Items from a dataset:
▽

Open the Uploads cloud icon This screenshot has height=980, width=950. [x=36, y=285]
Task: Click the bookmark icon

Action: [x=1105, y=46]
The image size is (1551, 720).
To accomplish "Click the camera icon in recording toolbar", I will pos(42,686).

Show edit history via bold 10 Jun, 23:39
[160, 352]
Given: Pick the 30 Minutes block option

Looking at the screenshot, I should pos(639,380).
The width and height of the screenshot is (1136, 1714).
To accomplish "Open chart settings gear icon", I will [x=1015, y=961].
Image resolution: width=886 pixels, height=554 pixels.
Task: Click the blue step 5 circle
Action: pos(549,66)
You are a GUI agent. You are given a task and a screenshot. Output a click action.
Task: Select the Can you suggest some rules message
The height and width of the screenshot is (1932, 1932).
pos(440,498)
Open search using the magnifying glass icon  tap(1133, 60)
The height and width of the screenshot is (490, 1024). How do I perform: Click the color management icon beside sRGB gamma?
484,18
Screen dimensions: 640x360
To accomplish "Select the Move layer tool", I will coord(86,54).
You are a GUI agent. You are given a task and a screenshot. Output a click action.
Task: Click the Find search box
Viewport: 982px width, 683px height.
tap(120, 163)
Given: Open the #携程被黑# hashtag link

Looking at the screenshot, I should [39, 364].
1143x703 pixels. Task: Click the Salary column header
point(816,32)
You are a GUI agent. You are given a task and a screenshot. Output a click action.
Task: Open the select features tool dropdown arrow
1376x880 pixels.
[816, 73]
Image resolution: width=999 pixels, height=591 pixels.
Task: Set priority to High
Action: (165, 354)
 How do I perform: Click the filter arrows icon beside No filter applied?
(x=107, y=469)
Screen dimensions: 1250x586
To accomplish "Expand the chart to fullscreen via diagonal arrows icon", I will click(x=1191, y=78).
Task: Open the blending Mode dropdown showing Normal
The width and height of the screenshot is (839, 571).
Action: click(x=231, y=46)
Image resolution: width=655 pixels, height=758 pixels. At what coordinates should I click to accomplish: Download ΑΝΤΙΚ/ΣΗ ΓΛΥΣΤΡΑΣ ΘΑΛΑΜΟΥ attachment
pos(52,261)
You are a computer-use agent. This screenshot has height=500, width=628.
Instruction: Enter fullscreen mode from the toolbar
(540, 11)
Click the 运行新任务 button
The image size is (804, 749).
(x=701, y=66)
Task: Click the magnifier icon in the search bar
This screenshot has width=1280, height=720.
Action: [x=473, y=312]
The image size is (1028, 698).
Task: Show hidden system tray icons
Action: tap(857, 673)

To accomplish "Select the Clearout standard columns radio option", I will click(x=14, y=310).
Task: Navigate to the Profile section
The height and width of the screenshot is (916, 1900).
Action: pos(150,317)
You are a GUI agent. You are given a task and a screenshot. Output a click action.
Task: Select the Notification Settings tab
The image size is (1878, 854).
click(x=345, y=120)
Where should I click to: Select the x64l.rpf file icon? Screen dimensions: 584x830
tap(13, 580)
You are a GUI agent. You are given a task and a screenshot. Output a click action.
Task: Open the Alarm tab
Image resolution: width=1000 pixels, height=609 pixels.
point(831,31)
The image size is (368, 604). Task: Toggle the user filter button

△

_Your goal_
Would you please print every record exactly as written?

_Solution to this task_
Open the Uploads cloud icon This screenshot has height=980, width=950. [x=36, y=285]
Task: Click the bookmark icon

Action: [x=1105, y=46]
The image size is (1551, 720).
To accomplish "Click the camera icon in recording toolbar", I will pos(42,686).

Show edit history via bold 10 Jun, 23:39
[160, 352]
Given: Pick the 30 Minutes block option

Looking at the screenshot, I should pos(639,380).
The width and height of the screenshot is (1136, 1714).
To accomplish "Open chart settings gear icon", I will [x=1015, y=961].
Image resolution: width=886 pixels, height=554 pixels.
Task: Click the blue step 5 circle
Action: pos(549,66)
You are a GUI agent. You are given a task and a screenshot. Output a click action.
Task: Select the Can you suggest some rules message
The height and width of the screenshot is (1932, 1932).
pos(440,498)
Open search using the magnifying glass icon  tap(1133, 60)
The height and width of the screenshot is (490, 1024). How do I perform: Click the color management icon beside sRGB gamma?
484,18
Screen dimensions: 640x360
To accomplish "Select the Move layer tool", I will coord(86,54).
You are a GUI agent. You are given a task and a screenshot. Output a click action.
Task: Click the Find search box
Viewport: 982px width, 683px height.
tap(120, 163)
Given: Open the #携程被黑# hashtag link

Looking at the screenshot, I should [39, 364].
1143x703 pixels. Task: Click the Salary column header
point(816,32)
You are a GUI agent. You are given a task and a screenshot. Output a click action.
Task: Open the select features tool dropdown arrow
1376x880 pixels.
[816, 73]
Image resolution: width=999 pixels, height=591 pixels.
Task: Set priority to High
Action: (165, 354)
 How do I perform: Click the filter arrows icon beside No filter applied?
(x=107, y=469)
Screen dimensions: 1250x586
To accomplish "Expand the chart to fullscreen via diagonal arrows icon", I will click(x=1191, y=78).
Task: Open the blending Mode dropdown showing Normal
The width and height of the screenshot is (839, 571).
Action: click(x=231, y=46)
Image resolution: width=655 pixels, height=758 pixels. At what coordinates should I click to accomplish: Download ΑΝΤΙΚ/ΣΗ ΓΛΥΣΤΡΑΣ ΘΑΛΑΜΟΥ attachment
pos(52,261)
You are a computer-use agent. This screenshot has height=500, width=628.
Instruction: Enter fullscreen mode from the toolbar
(540, 11)
Click the 运行新任务 button
The image size is (804, 749).
(x=701, y=66)
Task: Click the magnifier icon in the search bar
This screenshot has width=1280, height=720.
Action: [x=473, y=312]
The image size is (1028, 698).
Task: Show hidden system tray icons
Action: tap(857, 673)

To accomplish "Select the Clearout standard columns radio option", I will click(x=14, y=310).
Task: Navigate to the Profile section
The height and width of the screenshot is (916, 1900).
Action: pos(150,317)
You are a GUI agent. You are given a task and a screenshot. Output a click action.
Task: Select the Notification Settings tab
The image size is (1878, 854).
click(x=345, y=120)
Where should I click to: Select the x64l.rpf file icon? Screen dimensions: 584x830
tap(13, 580)
You are a GUI agent. You are given a task and a screenshot. Output a click action.
Task: Open the Alarm tab
Image resolution: width=1000 pixels, height=609 pixels.
point(831,31)
The image size is (368, 604). Task: Toggle the user filter button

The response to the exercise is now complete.